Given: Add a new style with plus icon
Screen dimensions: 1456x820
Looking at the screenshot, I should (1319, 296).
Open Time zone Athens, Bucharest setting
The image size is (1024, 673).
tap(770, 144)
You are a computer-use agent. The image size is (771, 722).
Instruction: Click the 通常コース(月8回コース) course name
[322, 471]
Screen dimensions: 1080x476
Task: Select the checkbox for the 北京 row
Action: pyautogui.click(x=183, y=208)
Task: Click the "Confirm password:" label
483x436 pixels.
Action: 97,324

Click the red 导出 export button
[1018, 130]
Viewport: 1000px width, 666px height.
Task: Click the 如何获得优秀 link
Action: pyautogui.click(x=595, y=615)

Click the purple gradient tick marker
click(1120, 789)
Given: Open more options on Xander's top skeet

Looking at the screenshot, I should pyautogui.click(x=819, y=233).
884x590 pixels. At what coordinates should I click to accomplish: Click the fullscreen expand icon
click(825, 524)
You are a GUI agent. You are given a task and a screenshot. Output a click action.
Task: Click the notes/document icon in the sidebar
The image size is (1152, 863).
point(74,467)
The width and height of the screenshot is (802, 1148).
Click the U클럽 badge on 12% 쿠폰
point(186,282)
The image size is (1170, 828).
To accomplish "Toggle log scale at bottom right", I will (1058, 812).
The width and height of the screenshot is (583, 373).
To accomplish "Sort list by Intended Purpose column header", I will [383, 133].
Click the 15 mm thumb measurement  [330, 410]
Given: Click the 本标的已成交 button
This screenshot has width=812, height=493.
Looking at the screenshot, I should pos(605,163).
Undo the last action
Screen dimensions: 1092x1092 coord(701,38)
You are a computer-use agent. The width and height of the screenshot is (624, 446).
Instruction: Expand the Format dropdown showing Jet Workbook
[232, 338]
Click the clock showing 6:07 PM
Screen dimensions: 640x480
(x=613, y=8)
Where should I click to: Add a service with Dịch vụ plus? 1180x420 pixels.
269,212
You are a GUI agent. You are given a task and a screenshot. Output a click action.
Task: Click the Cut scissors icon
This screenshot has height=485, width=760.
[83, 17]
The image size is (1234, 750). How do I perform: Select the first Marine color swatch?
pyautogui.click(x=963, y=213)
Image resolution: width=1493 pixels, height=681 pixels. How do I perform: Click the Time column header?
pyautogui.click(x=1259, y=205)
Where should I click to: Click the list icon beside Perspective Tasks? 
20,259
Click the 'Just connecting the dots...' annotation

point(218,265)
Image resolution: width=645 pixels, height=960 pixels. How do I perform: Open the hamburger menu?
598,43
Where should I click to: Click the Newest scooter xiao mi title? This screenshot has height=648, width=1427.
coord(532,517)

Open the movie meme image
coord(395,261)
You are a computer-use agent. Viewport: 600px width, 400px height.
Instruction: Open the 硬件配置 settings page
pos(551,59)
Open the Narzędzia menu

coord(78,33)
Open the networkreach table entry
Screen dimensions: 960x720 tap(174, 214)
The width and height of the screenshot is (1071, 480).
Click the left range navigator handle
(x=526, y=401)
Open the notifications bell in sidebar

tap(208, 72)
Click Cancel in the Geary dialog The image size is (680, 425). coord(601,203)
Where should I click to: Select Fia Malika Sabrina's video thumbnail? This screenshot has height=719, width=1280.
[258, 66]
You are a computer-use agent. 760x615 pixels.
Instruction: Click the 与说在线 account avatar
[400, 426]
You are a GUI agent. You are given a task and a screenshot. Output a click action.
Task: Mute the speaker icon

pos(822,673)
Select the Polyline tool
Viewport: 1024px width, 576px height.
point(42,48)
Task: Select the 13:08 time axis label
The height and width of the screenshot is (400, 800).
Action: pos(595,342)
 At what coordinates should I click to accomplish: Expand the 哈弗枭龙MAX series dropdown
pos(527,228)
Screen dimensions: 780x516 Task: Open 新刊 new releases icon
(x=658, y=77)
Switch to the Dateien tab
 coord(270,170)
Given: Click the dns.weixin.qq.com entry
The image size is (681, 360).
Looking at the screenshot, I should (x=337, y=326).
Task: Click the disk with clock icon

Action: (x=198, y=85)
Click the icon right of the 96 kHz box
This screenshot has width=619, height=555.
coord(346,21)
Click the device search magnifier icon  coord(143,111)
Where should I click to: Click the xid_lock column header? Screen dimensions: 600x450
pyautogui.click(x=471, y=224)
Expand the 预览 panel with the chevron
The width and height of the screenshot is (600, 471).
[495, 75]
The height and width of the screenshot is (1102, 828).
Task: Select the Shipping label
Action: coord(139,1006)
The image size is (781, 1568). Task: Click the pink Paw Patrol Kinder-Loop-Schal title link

=-=-=-=-=

- **Problem description**
Across the listing above, how many lines carry "right"? Give only the number.

- **Task output**
2